Investment researcher Jim Bianco described Bitcoin ETF adoption as “small.” Source: X

Bianco’s comments come as the 11 US-based spot BTC ETFs saw combined net outflows of some $1.2 billion in the last eight days. The outflows follow a stint of poor price performance for BTC, with spot prices dropping approximately 17% since Aug. 26.

Longer-term trends point to continued BTC ETF adoption among wealth advisers. In August, Morgan Stanley, the largest wealth manager in the US, authorized its 15,000 financial advisers to start recommending BTC ETFs.

Additionally, according to Nate Geraci, president of The ETF Store, the four largest ETF launches so far this year are all BTC ETFs.   

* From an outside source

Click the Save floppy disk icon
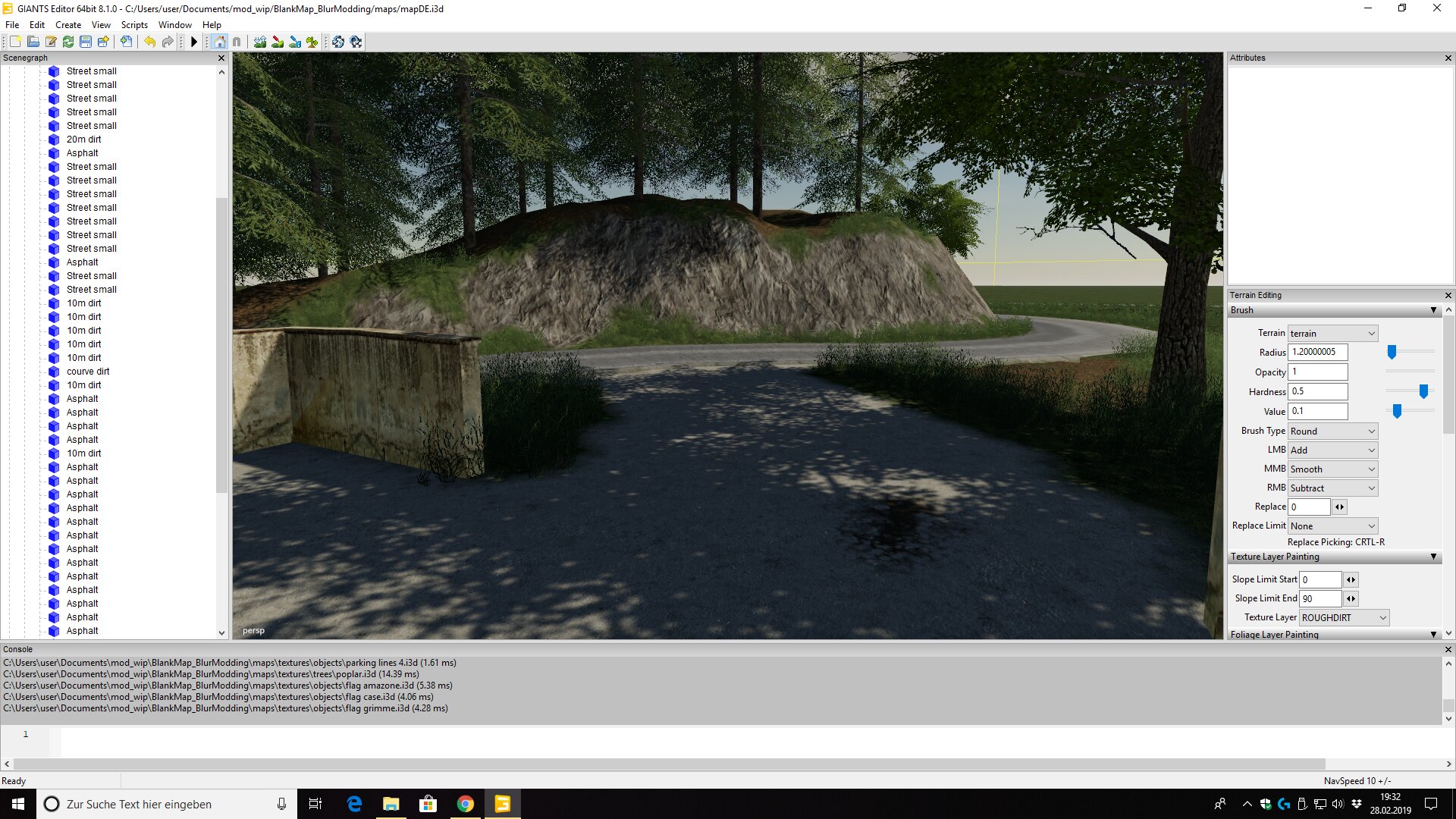Image resolution: width=1456 pixels, height=819 pixels. click(86, 42)
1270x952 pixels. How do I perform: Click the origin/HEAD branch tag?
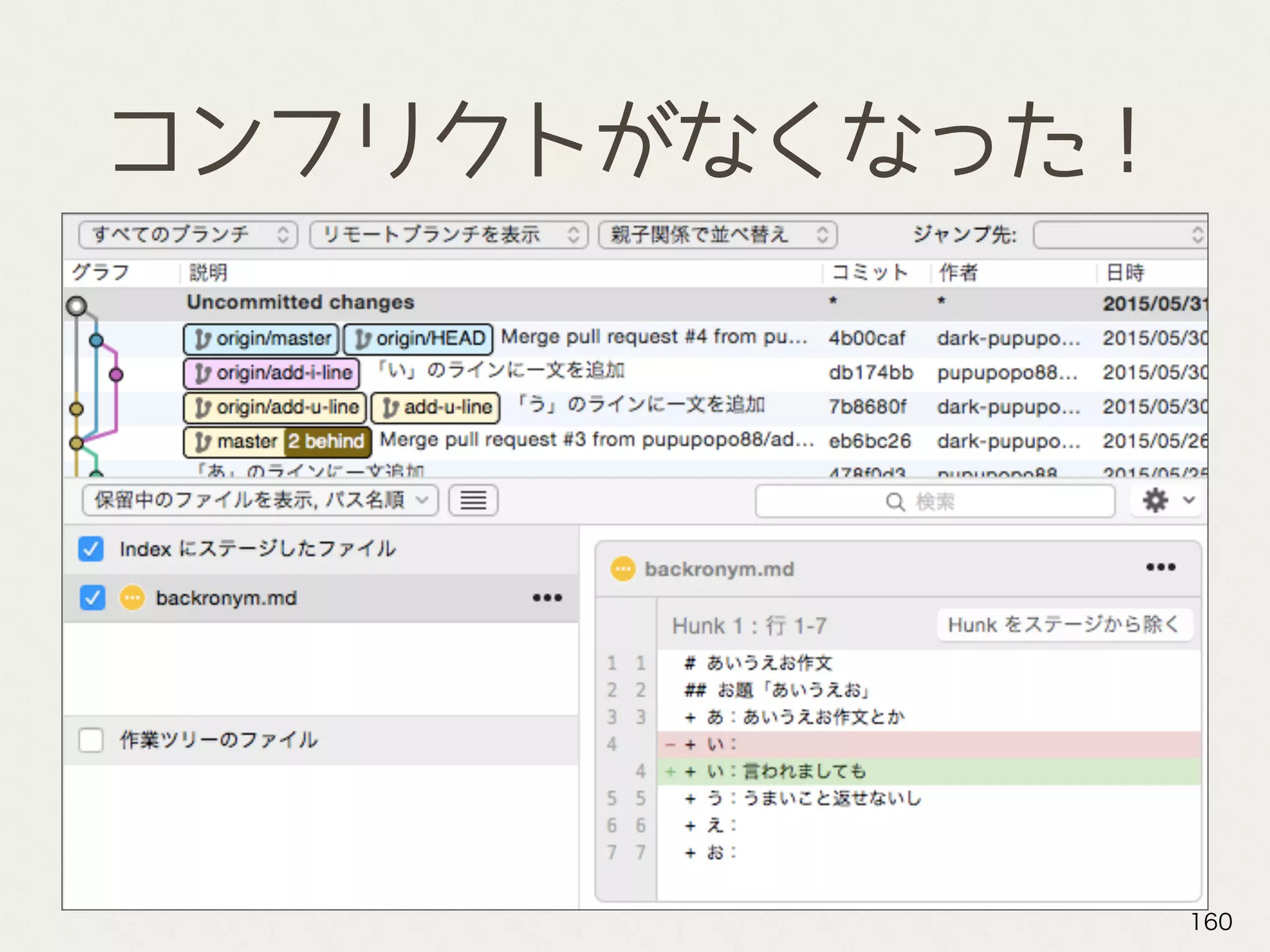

“We are seeing more willingness among RIAs to invest in spot Bitcoin ETFs — ​particularly with larger, liquid products” such IBIT, Roxanna Islam, head of sector and industry research at VettaFi, told Cointelegraph in August.

Despite this growth, significant barriers still remain. According to research by fund researcher Cerulli Associates, upward of 55% of RIAs “have no expectation of using or discussing cryptocurrency investments with their clients at any point in the future” and only 2.6% are actively recommending crypto to clients. 

Still, “if you excluded all other flows, and just looked at the $1.45 billion linked to investment advisers, IBIT would be the 2nd fastest-growing ETF launched this year… [o]ut of 300+ launches,” Hougan said.